DIRECTIONS: Exact copies of the lines below, from the one with "Where should I" up to and including the one with "Click the CHRISTIAN OLIVIER import name label", are what this calls for; leave out pictures.

THE RECORDS:
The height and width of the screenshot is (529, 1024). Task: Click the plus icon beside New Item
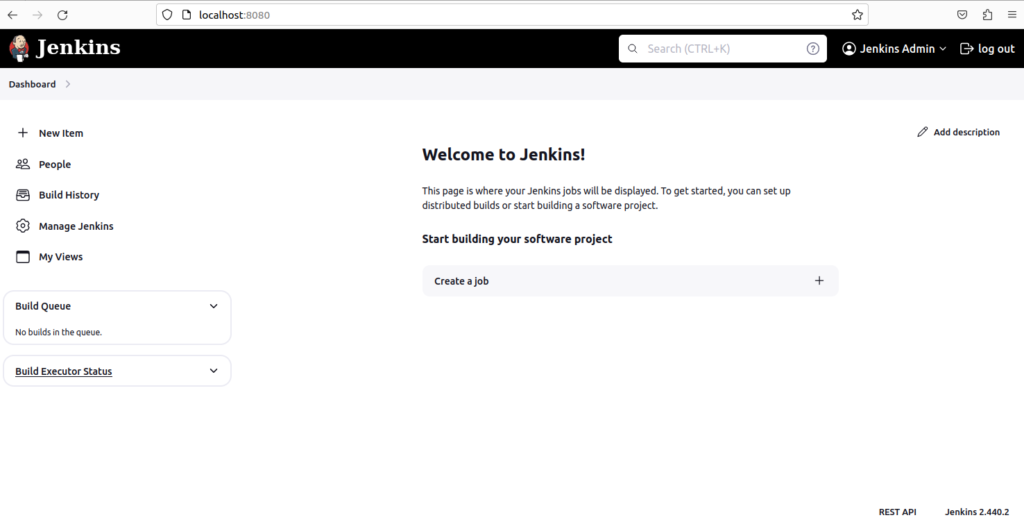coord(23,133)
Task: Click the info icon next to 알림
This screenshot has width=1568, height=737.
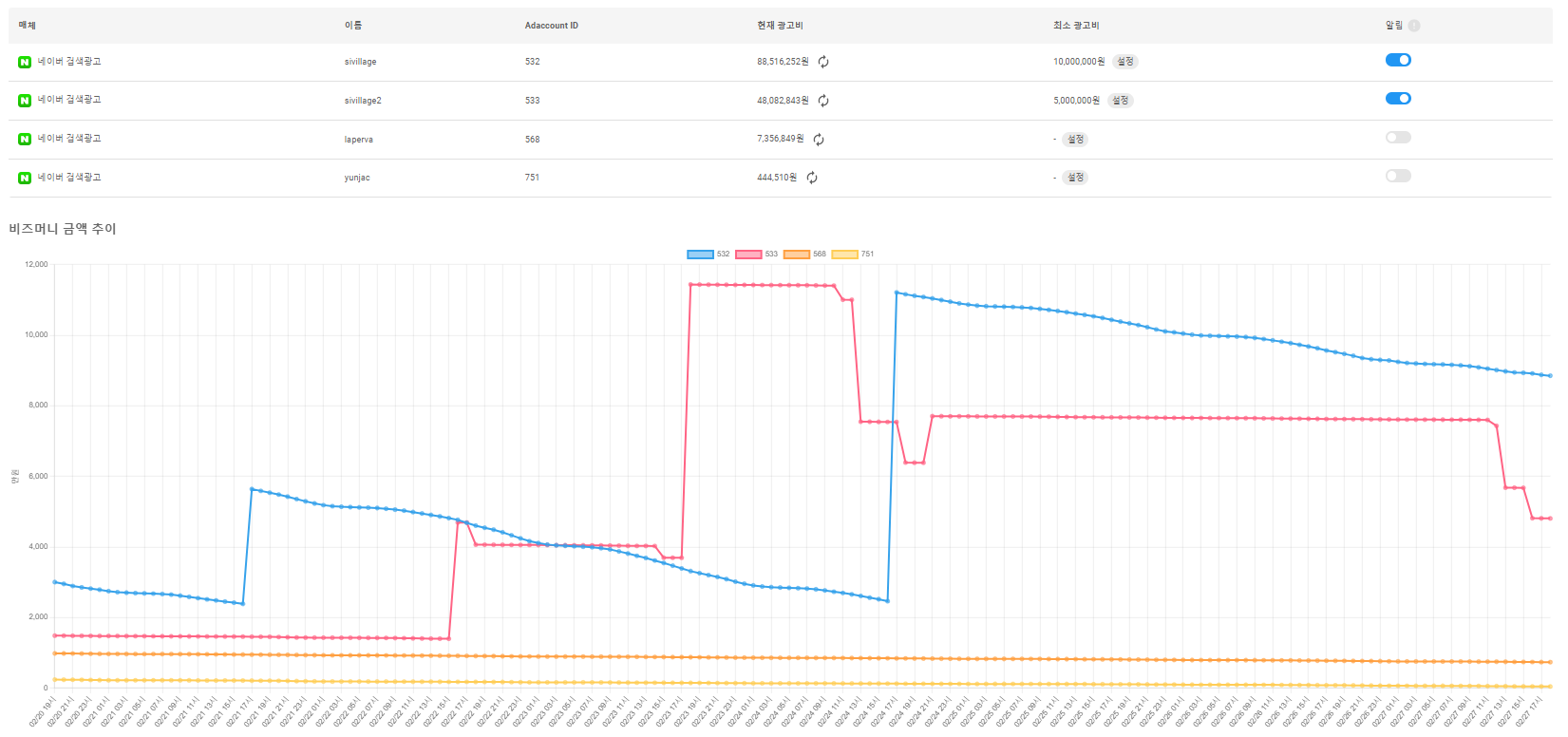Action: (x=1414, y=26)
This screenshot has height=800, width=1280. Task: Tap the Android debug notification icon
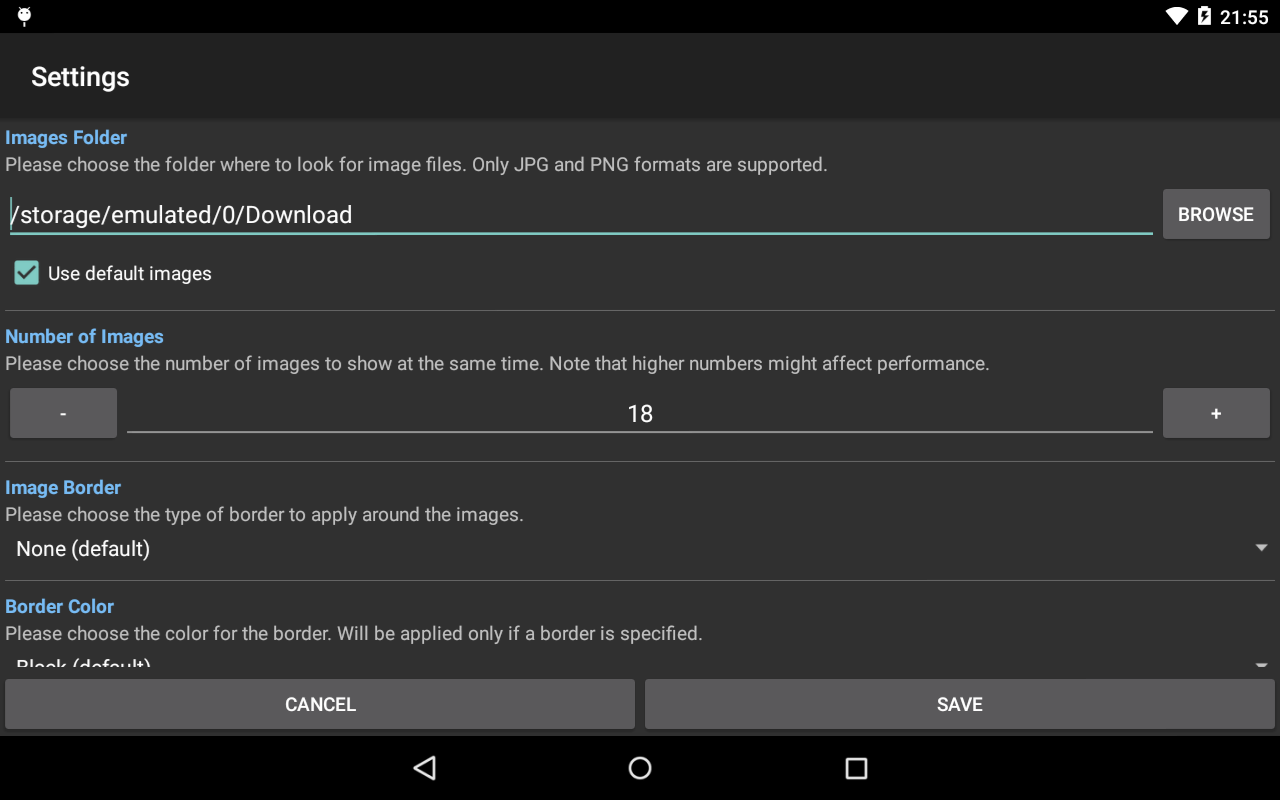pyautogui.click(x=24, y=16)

---

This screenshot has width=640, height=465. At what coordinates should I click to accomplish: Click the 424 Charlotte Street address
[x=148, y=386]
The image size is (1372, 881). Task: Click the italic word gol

* * *

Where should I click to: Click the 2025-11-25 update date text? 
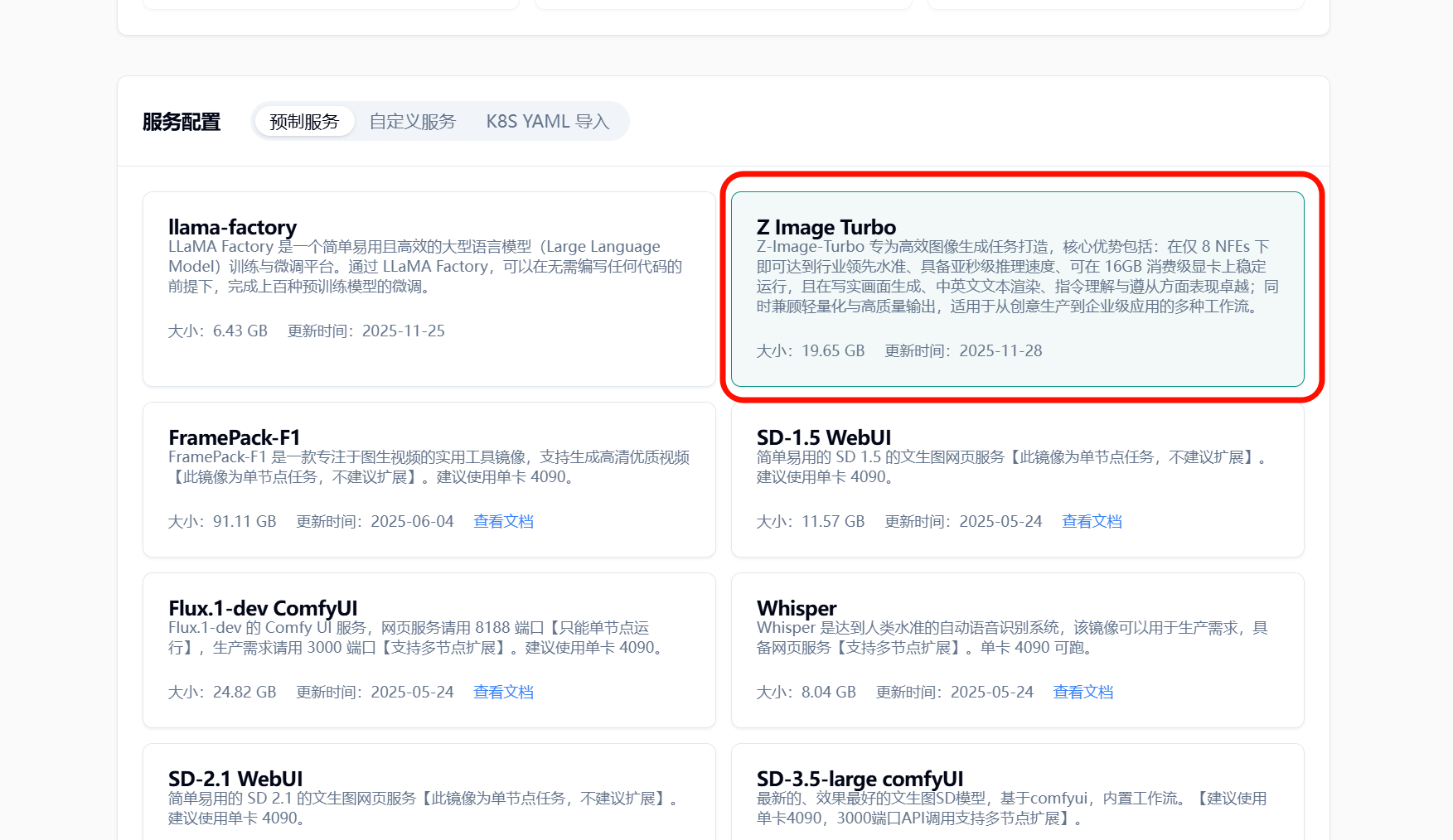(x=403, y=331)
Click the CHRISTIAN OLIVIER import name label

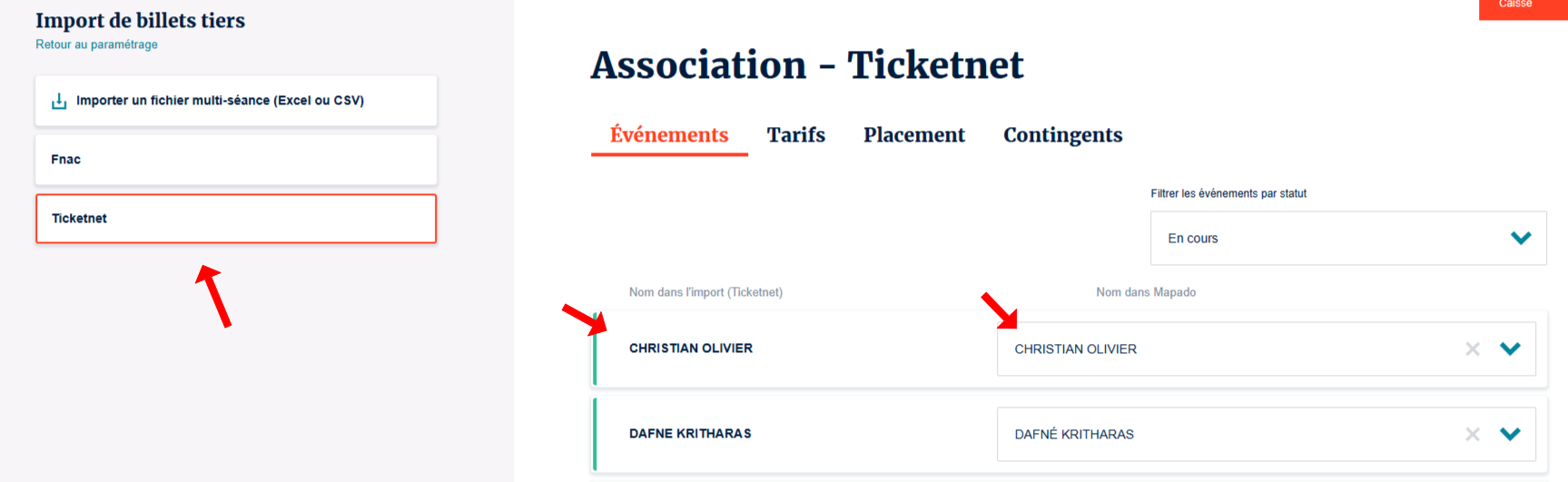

RESPONSE TO THIS TASK:
Where should I click to: Click the 2025-11-25 update date text? 
(x=403, y=331)
Click the CHRISTIAN OLIVIER import name label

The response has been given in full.